Some patients respond to a dose of Maalox, but some O2 in the meantime won't hurt, and you will be waiting for the doc to call back anyway. Of course if you know it's cardiac, or if they look sick, or if you feel skittish about them...go for the gusto.

Check their advance directive before you start sending them out, their (or their family's) wishes may be to be kept comfortable.

Specializes in tele, stepdown/PCU, med/surg.
Originally posted by night owl

[bare they even unlabored, moist sounding? is his pulse rate bounding, thready, or irregular, [/b]

And then what do you do with this info, just tell the doc? I mean, moist sounding breath sounds seem like CHF and irregular heart beat could mean cardiac dysrhythmia that will lead to Vfib. What about bounding?

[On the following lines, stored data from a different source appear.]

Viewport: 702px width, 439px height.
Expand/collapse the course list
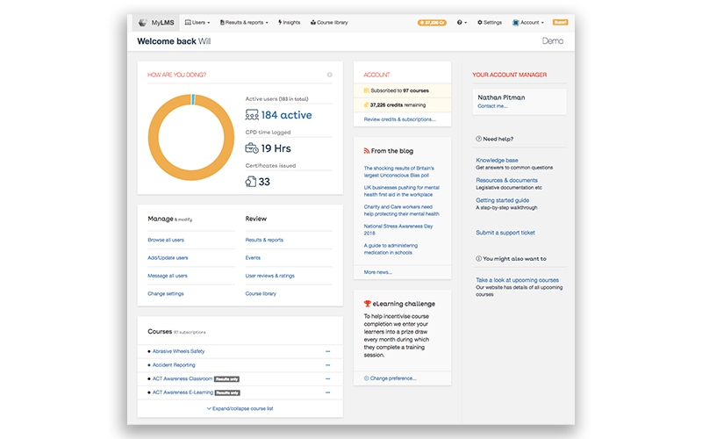[240, 408]
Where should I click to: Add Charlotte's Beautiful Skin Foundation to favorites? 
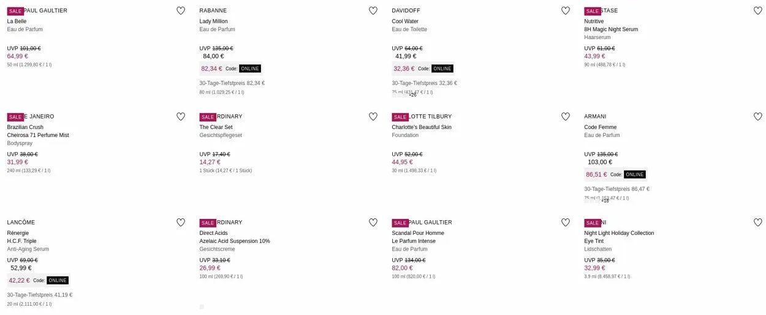566,116
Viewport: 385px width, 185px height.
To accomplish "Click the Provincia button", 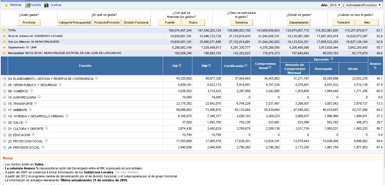I will point(29,22).
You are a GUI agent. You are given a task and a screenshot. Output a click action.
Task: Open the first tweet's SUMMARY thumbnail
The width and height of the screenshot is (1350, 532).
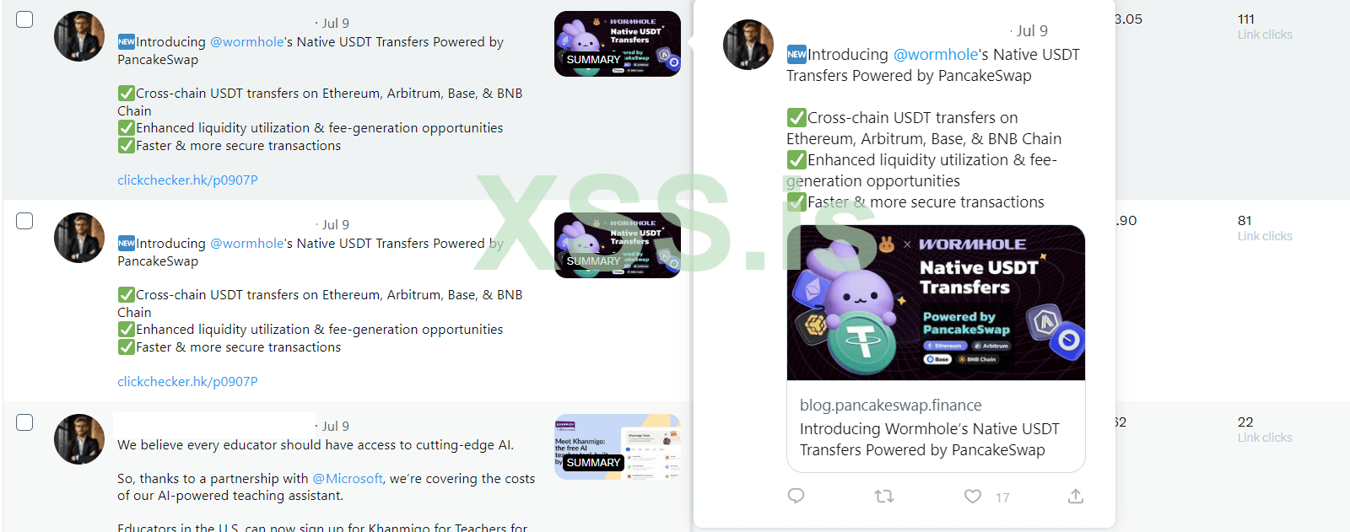tap(618, 44)
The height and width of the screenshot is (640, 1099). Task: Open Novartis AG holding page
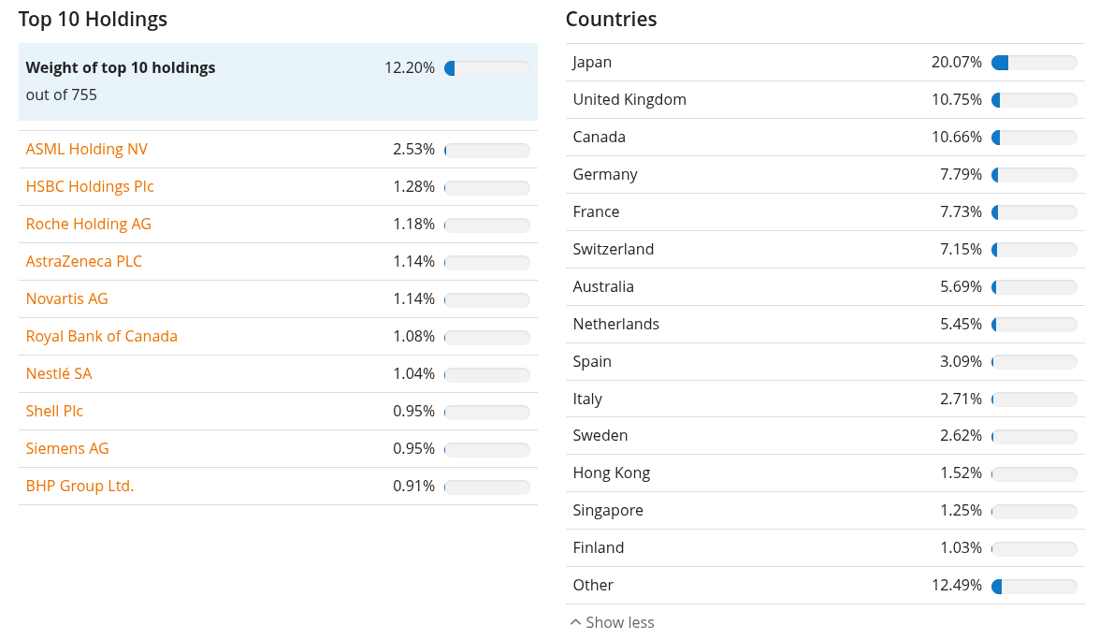[66, 298]
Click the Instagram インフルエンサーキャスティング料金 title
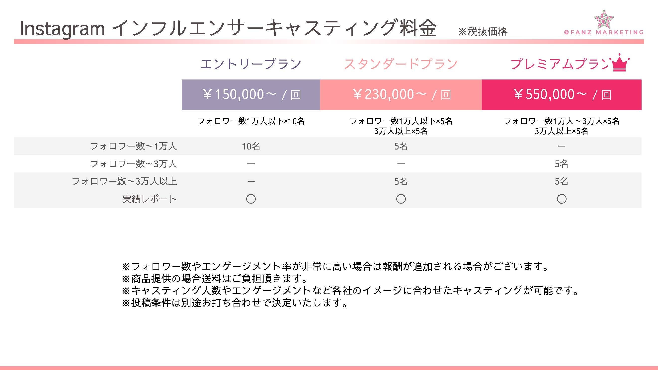Viewport: 658px width, 370px height. pyautogui.click(x=228, y=28)
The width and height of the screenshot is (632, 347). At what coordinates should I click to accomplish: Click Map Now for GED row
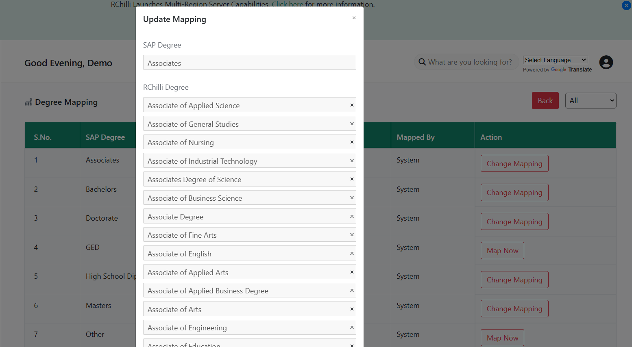(x=502, y=251)
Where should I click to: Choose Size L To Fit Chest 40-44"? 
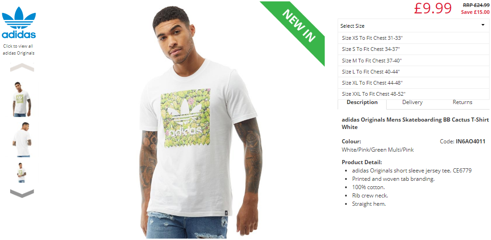413,72
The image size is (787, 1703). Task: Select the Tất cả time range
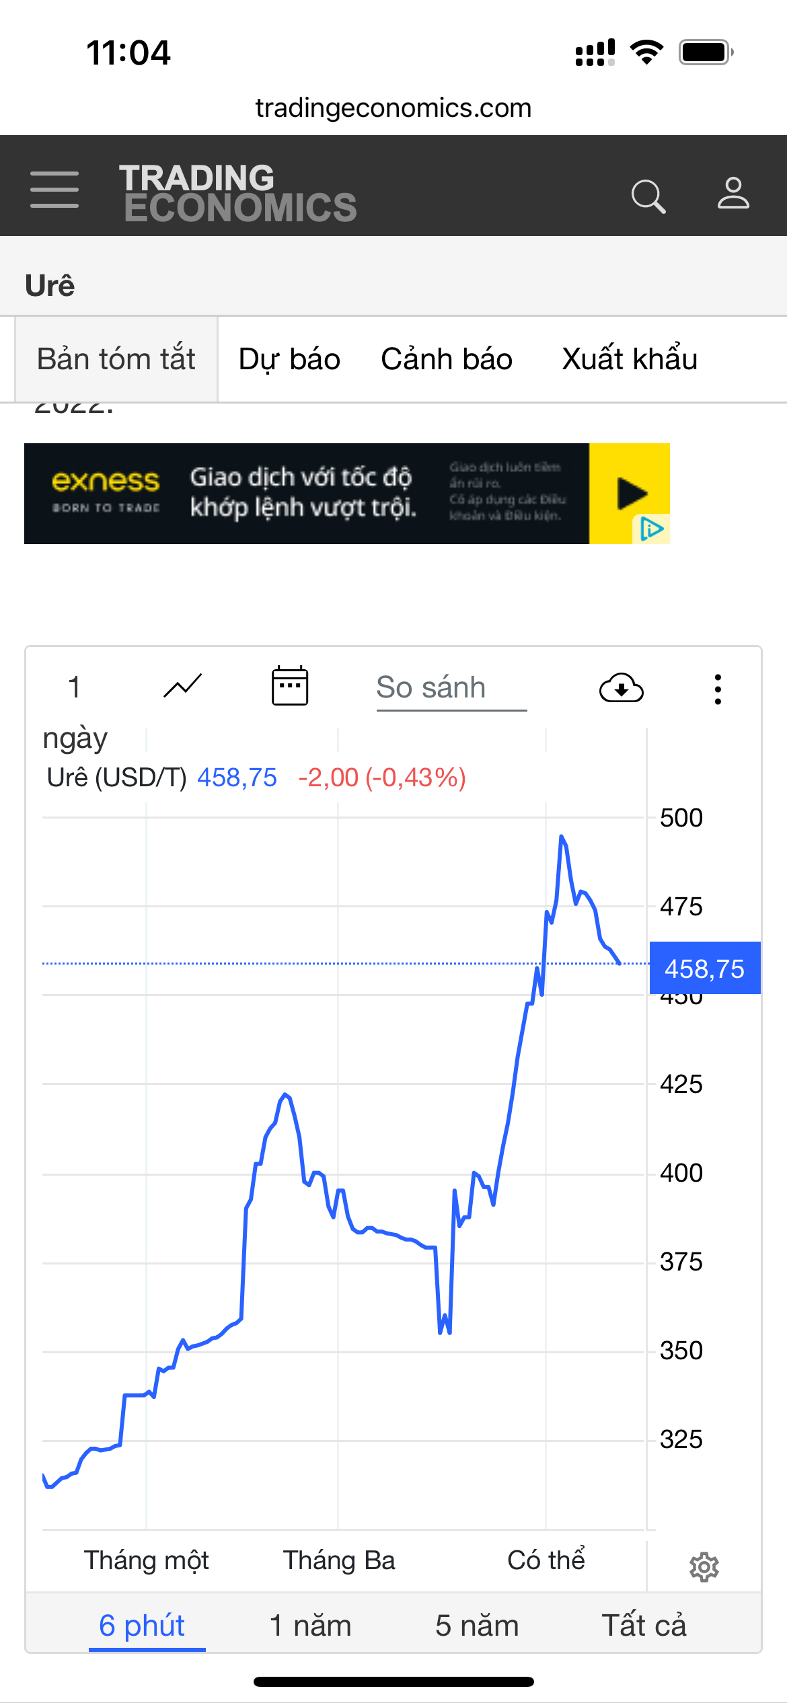[644, 1626]
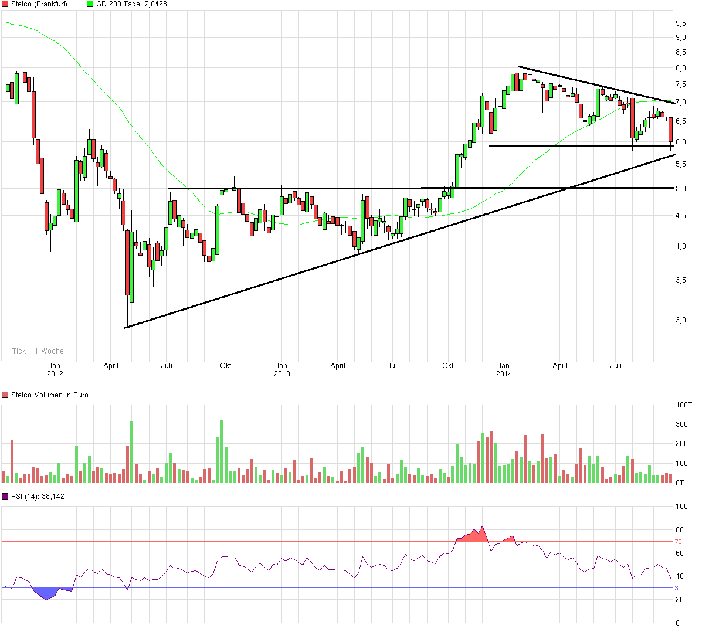Click the Steico Volumen in Euro legend square
The height and width of the screenshot is (632, 709).
point(4,395)
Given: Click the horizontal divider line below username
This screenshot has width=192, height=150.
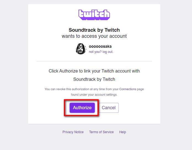Looking at the screenshot, I should pyautogui.click(x=94, y=61).
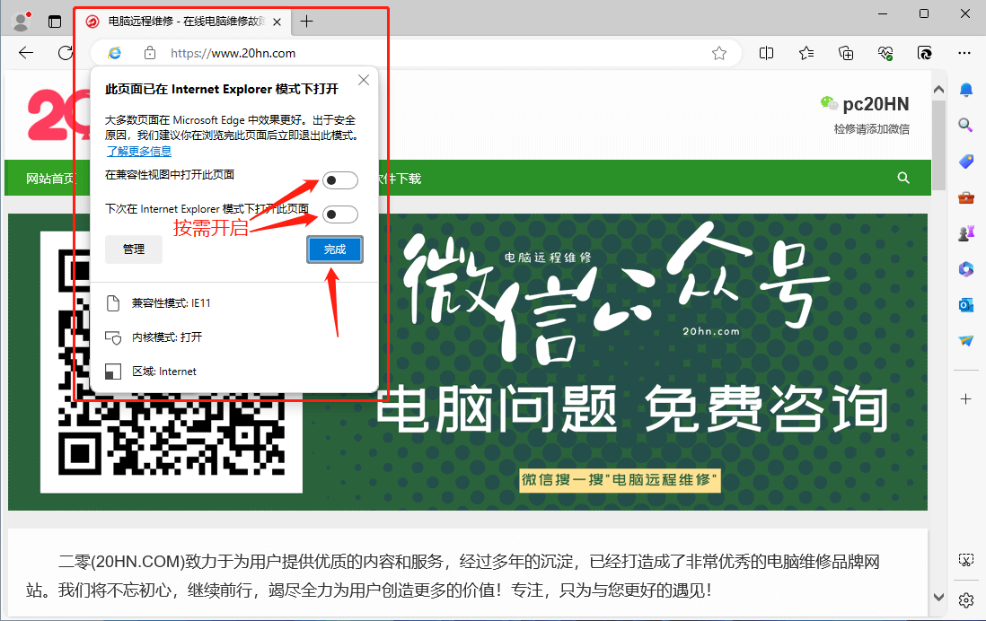Click the page scrollbar down arrow

click(938, 597)
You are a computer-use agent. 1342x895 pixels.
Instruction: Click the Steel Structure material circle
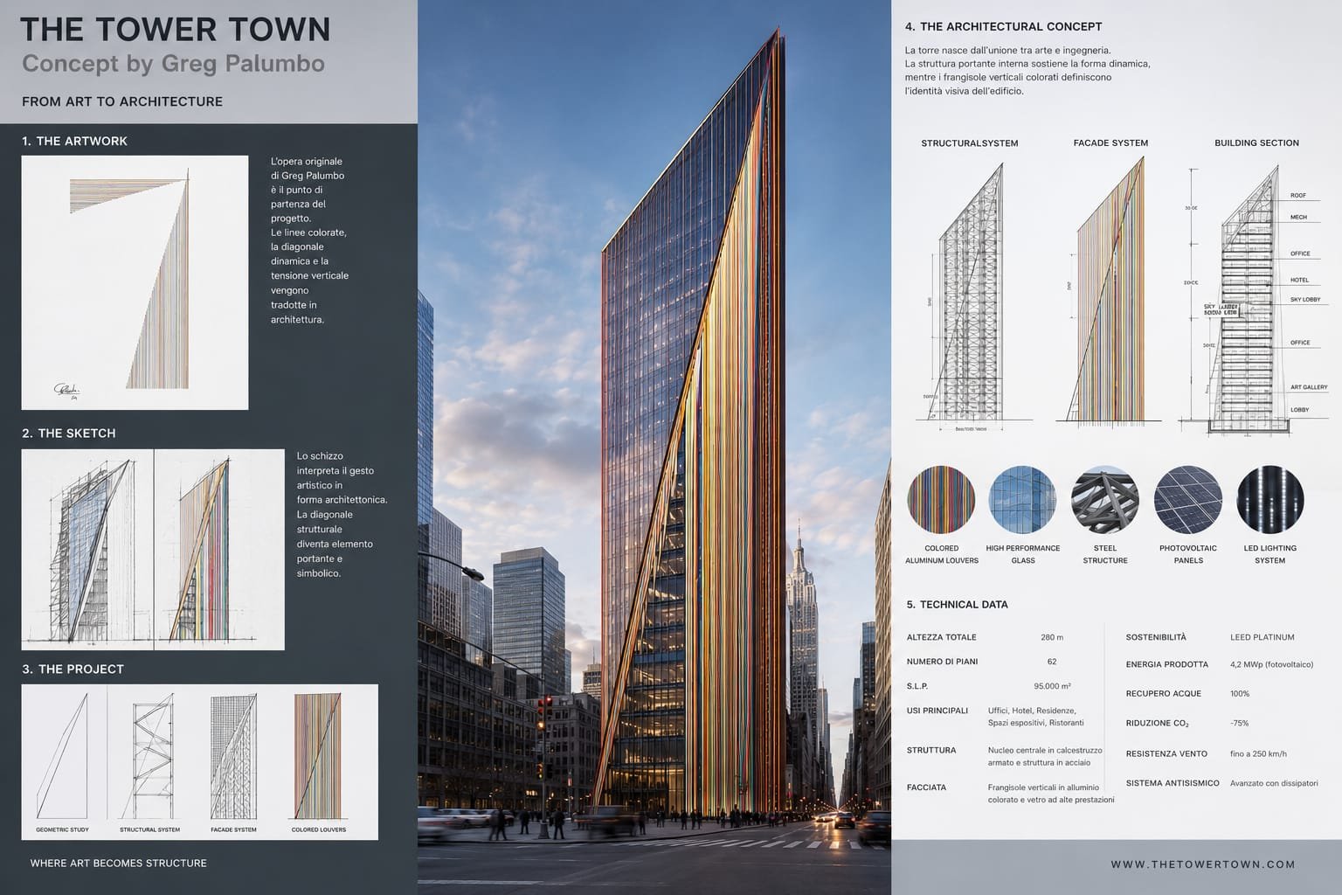click(x=1104, y=500)
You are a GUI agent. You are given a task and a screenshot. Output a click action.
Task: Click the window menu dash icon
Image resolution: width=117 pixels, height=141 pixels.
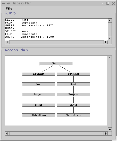(4, 3)
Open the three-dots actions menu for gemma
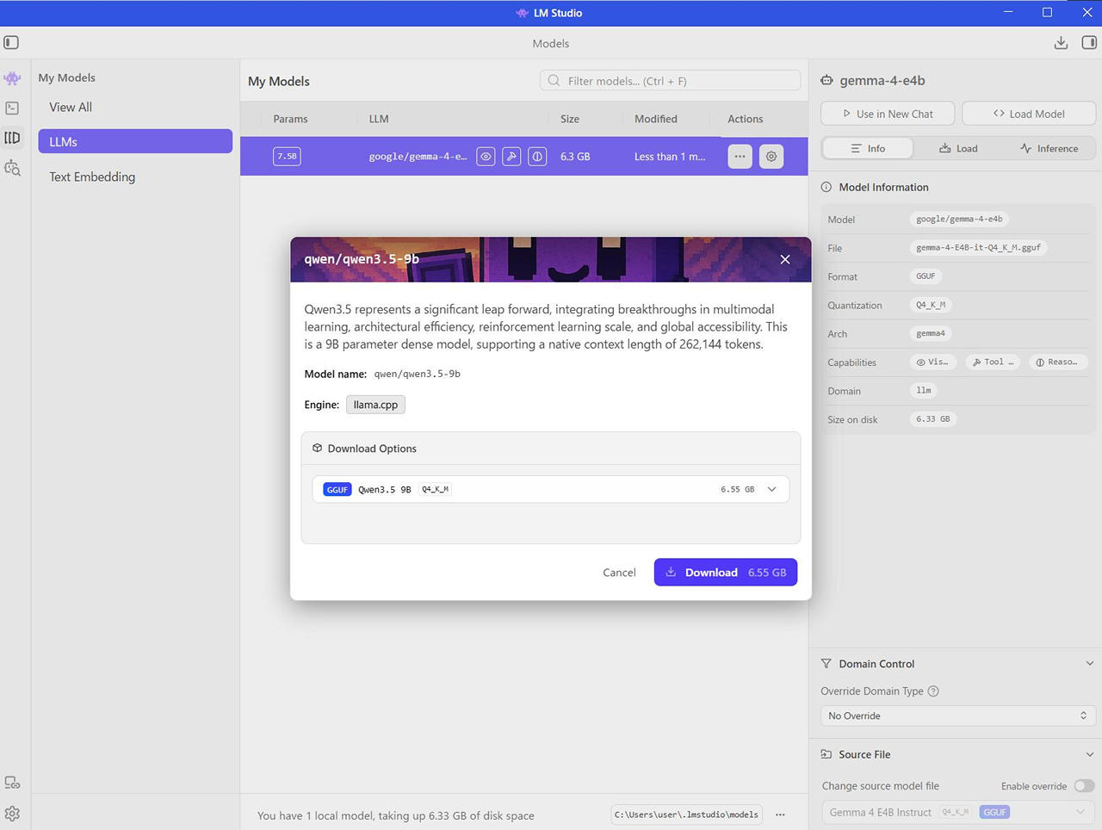Screen dimensions: 1102x830 coord(740,157)
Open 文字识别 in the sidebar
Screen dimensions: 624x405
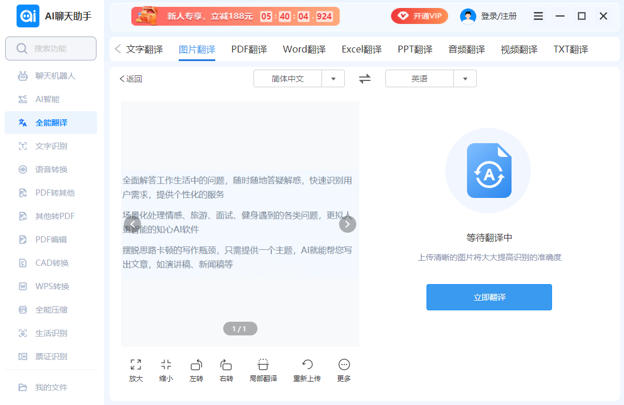(51, 146)
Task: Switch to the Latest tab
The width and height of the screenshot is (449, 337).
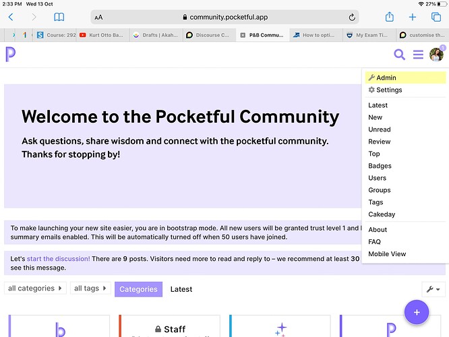Action: point(181,289)
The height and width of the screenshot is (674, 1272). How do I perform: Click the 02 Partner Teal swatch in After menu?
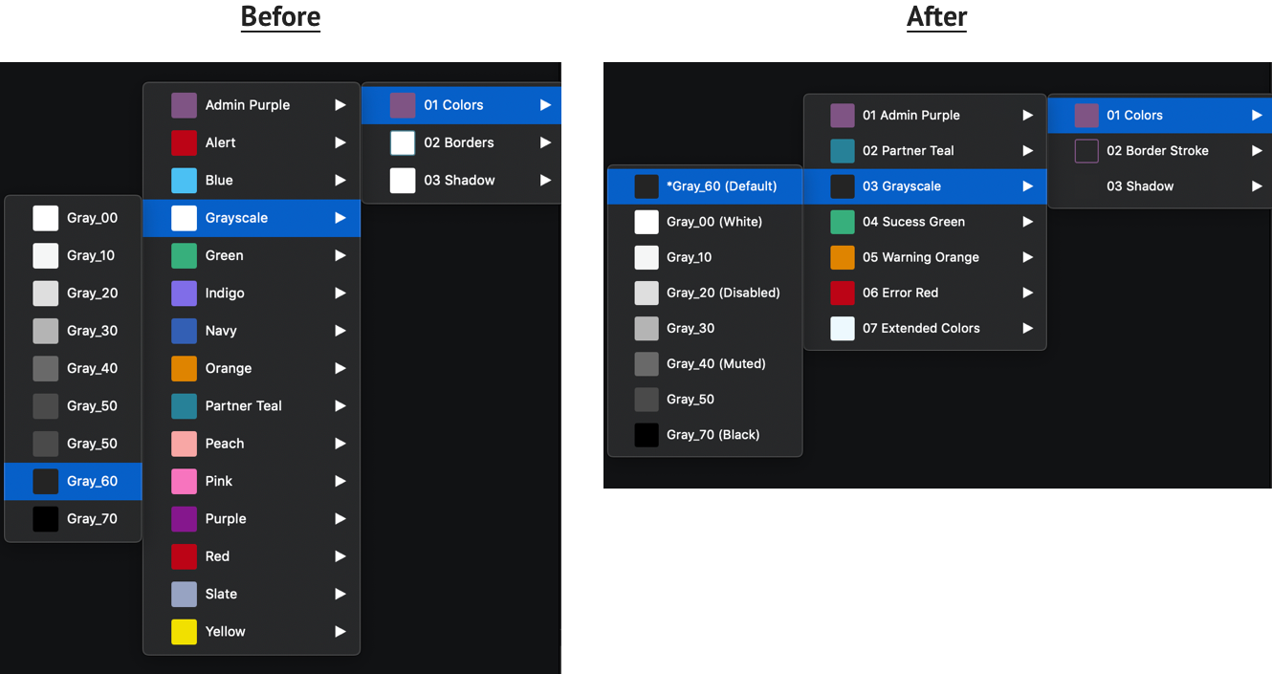(841, 150)
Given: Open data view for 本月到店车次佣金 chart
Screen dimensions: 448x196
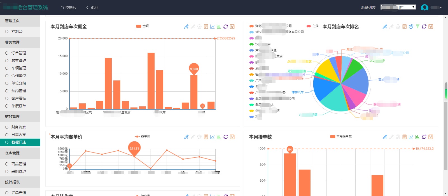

At the LTC I used to work @ it was Full set of VS o2 on @ 2 liters nitro x1 repeat BP repeat nitro followed by BP and a 3rd nitro If no improvement send out but where I worked we were not allowed to send out without MD order fortunately we were always put right through with the on call MD. I had to do this with a 100yr old DNR but she was A&O and asked to go to hospital. It was CHF and she lived another 3 yrs dressing and feeding herself to the end. I loved that ladies spunk.